HOW TO COMPLETE THIS TASK :: Restate word for word the lines of the material below, from the line with "Where should I click to: Click" to the line with "Instruction: Click 14% next to Mnogaja leta", both lines included, and no others.

----- DATA SHOWN

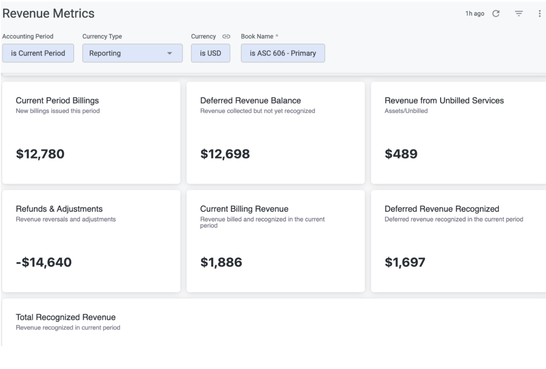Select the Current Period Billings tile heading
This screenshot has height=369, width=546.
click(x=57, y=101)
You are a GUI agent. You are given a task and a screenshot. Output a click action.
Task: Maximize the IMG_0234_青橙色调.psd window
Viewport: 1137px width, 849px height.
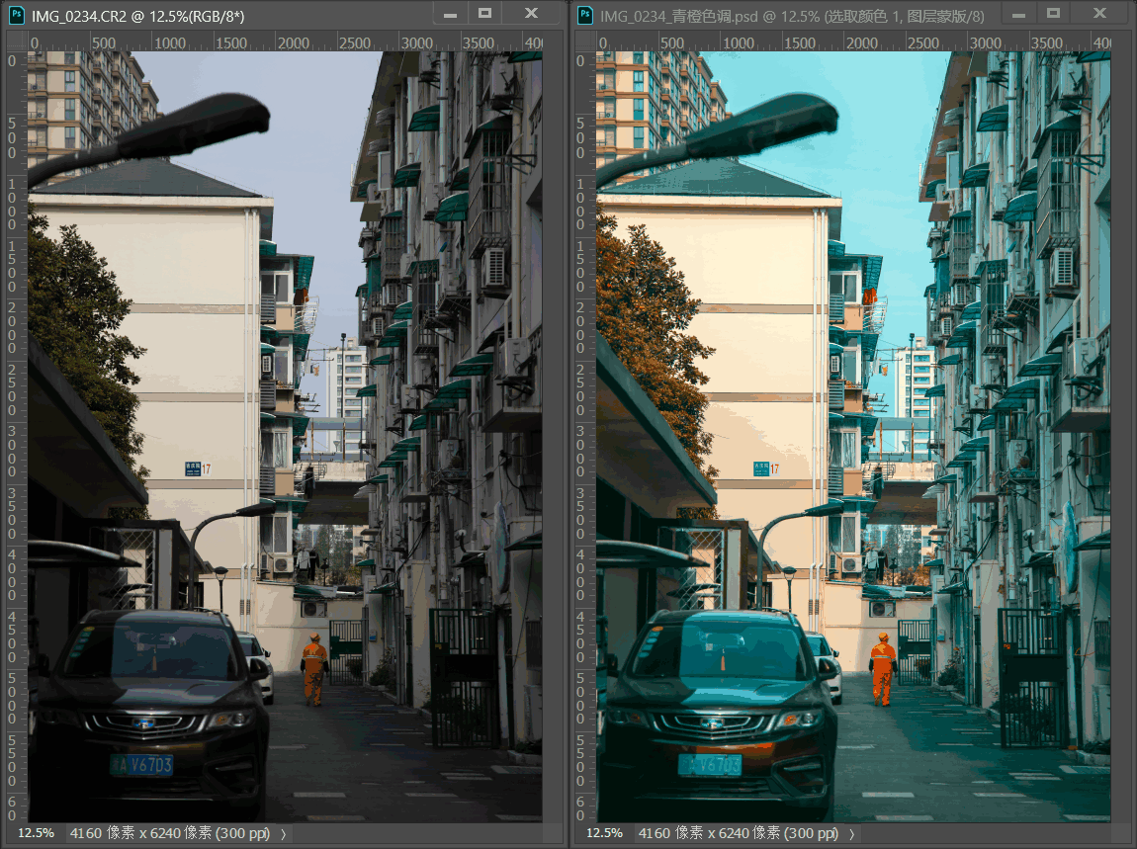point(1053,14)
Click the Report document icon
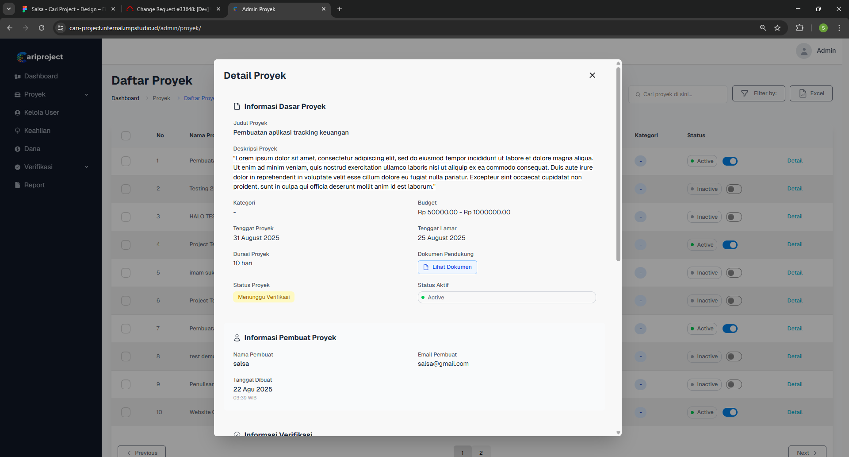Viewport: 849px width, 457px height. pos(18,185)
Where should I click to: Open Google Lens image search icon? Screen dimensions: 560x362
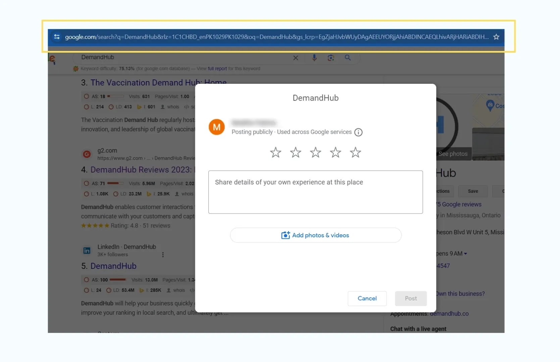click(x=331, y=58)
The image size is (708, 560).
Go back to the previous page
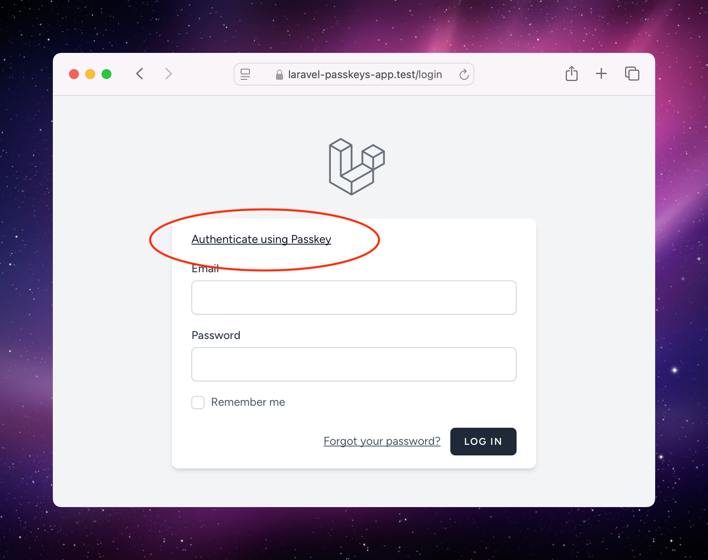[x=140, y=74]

----------
----- DATA SHOWN

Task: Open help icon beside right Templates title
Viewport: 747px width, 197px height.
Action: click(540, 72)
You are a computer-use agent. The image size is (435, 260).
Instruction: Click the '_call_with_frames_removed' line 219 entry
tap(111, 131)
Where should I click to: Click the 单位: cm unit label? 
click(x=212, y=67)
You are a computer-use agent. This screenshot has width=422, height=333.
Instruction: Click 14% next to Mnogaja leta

----------

TASK SOLUTION ::
Where should I click to: Click the 单位: cm unit label? 
click(x=212, y=67)
You are a computer-use agent. This screenshot has width=422, height=333.
Instruction: Click 14% next to Mnogaja leta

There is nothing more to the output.